Un des départs du feu qui a récemment ravagé une zone sensible du littoral du Pas-de-Calais est « imputable » à des personnes migrantes et un deuxième « pourrait être lié » à une grenade lacrymogène lancée par des gendarmes, a indiqué mercredi le parquet.
« Il est d'ores et déjà acquis que le premier départ de feu a pour origine un incendie volontaire imputable aux migrants à la suite de la mise en échec d'un départ de bateau », a indiqué le procureur adjoint de Boulogne-sur-Mer, Patrick Leleu. « Le second départ de feu pourrait être lié à l'intervention des gendarmes et à l'utilisation d'une grenade lacrymogène ; les investigations se poursuivent sur ce point », a-t-il précisé.

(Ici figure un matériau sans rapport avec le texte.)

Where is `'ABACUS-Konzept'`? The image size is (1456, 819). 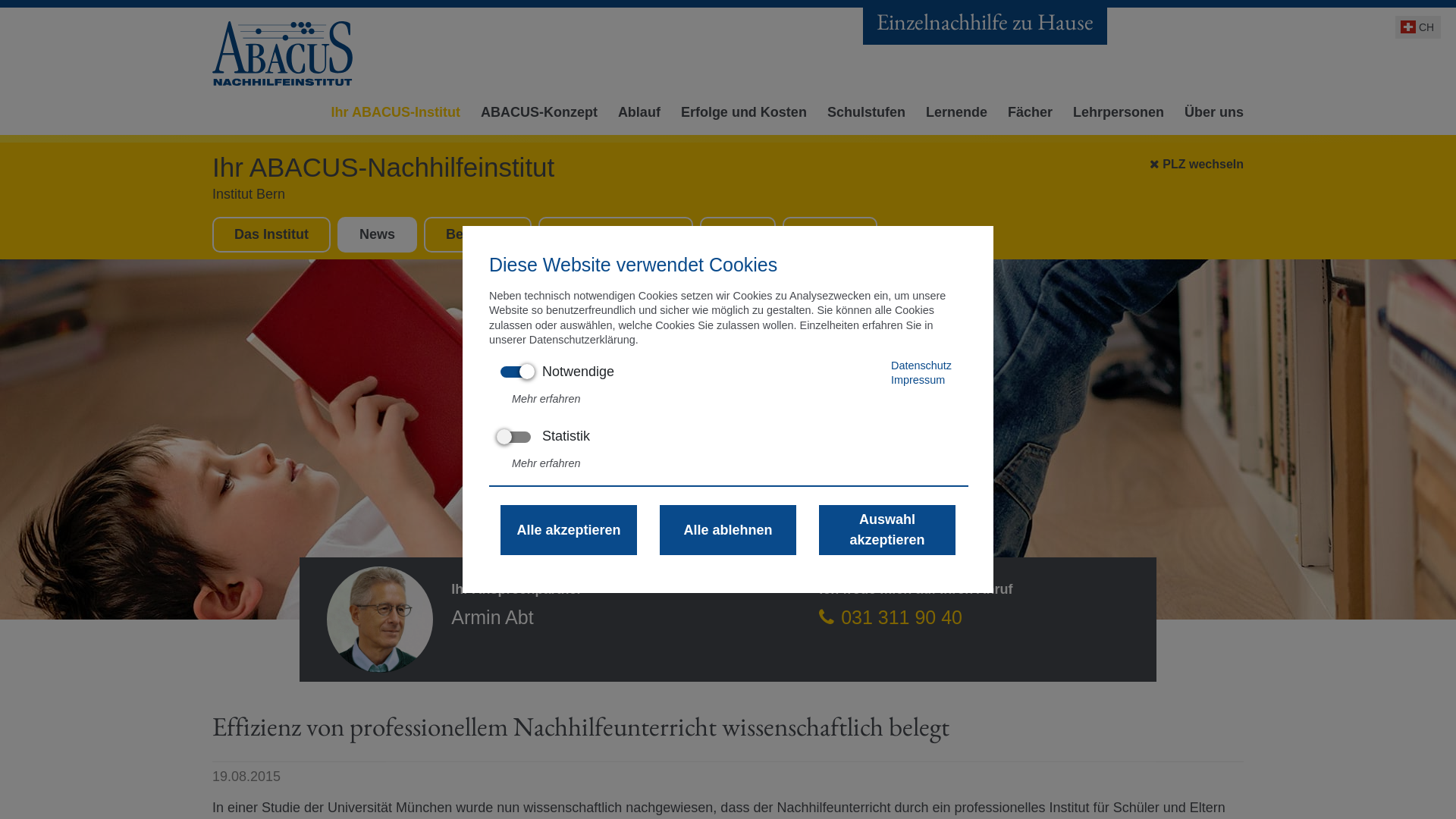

« Aucune interpellation » n'a eu lieu à ce stade et l'enquête sur l'origine de ces départs de feu se poursuit, a ajouté le parquet. L'incendie qui avait débuté mercredi dernier a été maîtrisé lundi selon les autorités. Il a ravagé 190 hectares d'une zone dunaire du littoral du Pas-de-Calais, également fréquentée par de nombreux touristes. Selon Angèle Vettorello, coordinatrice de l'association Utopia 56 à Calais qui a recoupé des témoignages de riverains et de personnes exilées présentes, une grenade lacrymogène aurait été tirée par des gendarmes alors qu'un « bateau était transporté vers la mer », et « les traînées de fioul » causées par ce dernier auraient alors entraîné la mise à feu de végétation sur les dunes.